Page extract:

One of our most frequently asked questions (right up there with “How old is that bus?” and “Oh, wow, is that a cat on a leash!?!”) is “Who has the best cell network?”

As technomads who have been living and running our business on the road for 5+ years now, indeed, we have more first hand knowledge about staying connected than most, and have written some internet connectivity posts offering up advice.

We can tell you all about the pluses and minuses of every network in the USA, usually because we’ve tried them all out.

But as for the best one overall? In short, there is no simple answer.

If you live in one location and only travel occasionally, it’s relatively easy to pick a network. Obviously, you go with the one that you’ve observed to have the best service within your area, knowing that coverage and speeds may actually vary block-by-block in your neighborhood due to tower placement and network load.

While there might be an obvious “best” network for a given neighborhood, us frequent travelers have a harder choice to make. There simply is no single best network everywhere nationwide. All of the big four have their strengths and weaknesses in various locations across the country.

And they are all at different stages of evolution in their technology roll out. Verizon and AT&T are the first to bring the latest LTE technology to market, but while Sprint and T-Mobile lag behind, they are headed that way as well.

Given task 1:
Name every cell network company that the passage about cell networks mentions.
Given task 2:
Please copy the passage about cell networks word for word, starting at "One of our most" and stopping after "no simple answer.".
The listing isn't needed for any of this.

Data section:

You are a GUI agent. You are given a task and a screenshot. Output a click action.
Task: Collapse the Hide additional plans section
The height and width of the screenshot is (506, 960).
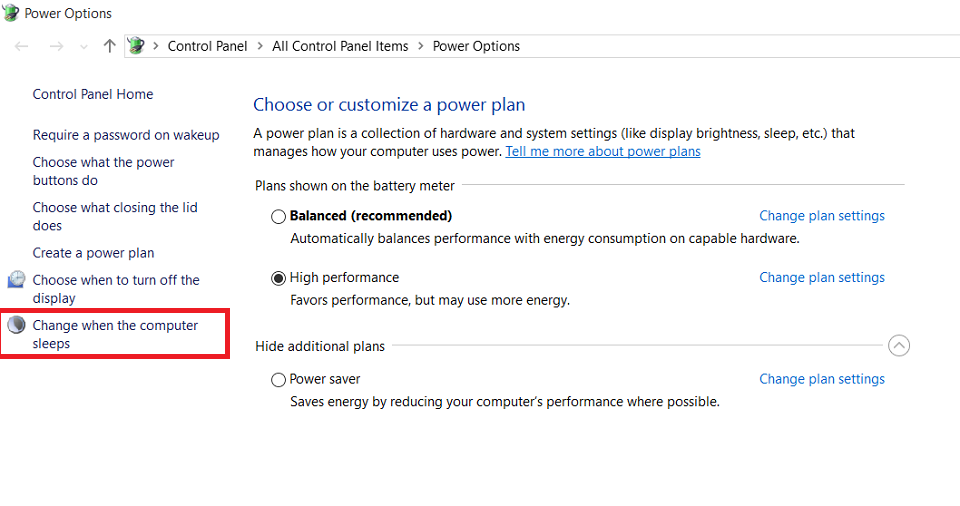point(899,346)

Solution 1:
Verizon, AT&T, Sprint, T-Mobile

Solution 2:
One of our most frequently asked questions (right up there with “How old is that bus?” and “Oh, wow, is that a cat on a leash!?!”) is “Who has the best cell network?”

As technomads who have been living and running our business on the road for 5+ years now, indeed, we have more first hand knowledge about staying connected than most, and have written some internet connectivity posts offering up advice.

We can tell you all about the pluses and minuses of every network in the USA, usually because we’ve tried them all out.

But as for the best one overall? In short, there is no simple answer.